Directed by the playwright, Plenty premiered in the Lyttelton Theatre on London's South Bank on 7 April 1978, featuring Kate Nelligan as Susan, the protagonist, and Stephen Moore as Raymond.
[5] In 1985, Hare's film adaptation was directed by Fred Schepisi, with Meryl Streep as Susan, and Charles Dance, Tracey Ullman, John Gielgud, Sting, Ian McKellen, and Sam Neill in supporting roles.
[6] From 3 to 26 February 2011 the play was revived at the Crucible Theatre as part of a David Hare season (alongside Racing Demon and The Breath of Life), featuring Hattie Morahan, Edward Bennett and Bruce Alexander.

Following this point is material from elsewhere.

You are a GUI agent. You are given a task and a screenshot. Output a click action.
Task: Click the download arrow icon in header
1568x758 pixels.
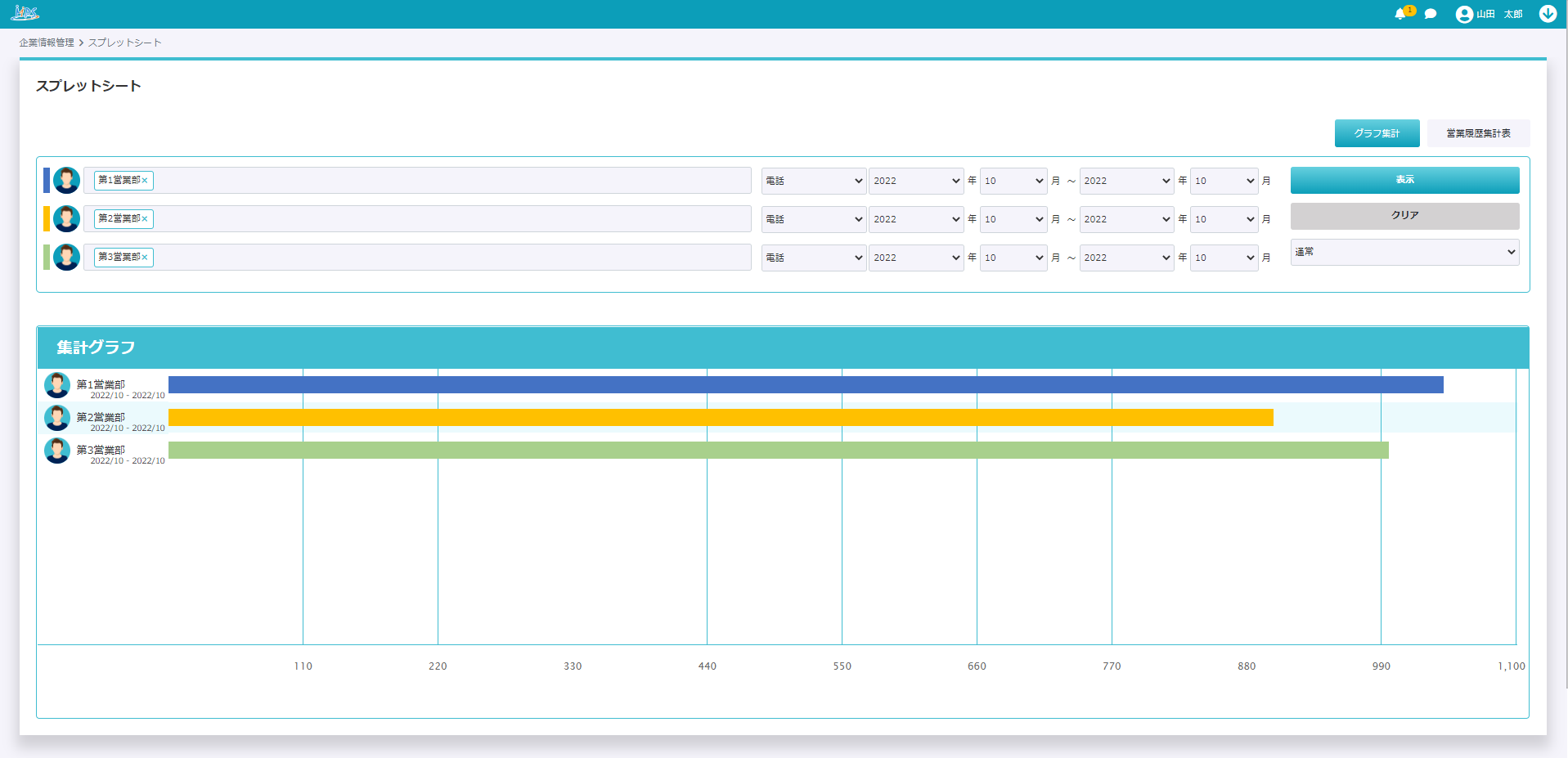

Susan Traherne, a former secret agent, is a woman conflicted by the contrast between her past, exciting triumphs and her present, more ordinary life.
Viewing society as morally bankrupt, Susan has become self-absorbed, bored, and destructive — the slow deterioration in her mental health mirrors the crises in the ruling class of post-war Britain.
Colin Ludlow, writing in London Magazine later that year, found that his fellow critics had failed to understand Plenty through "pure laziness" and because they were offered no easy solutions to the social problems presented on stage.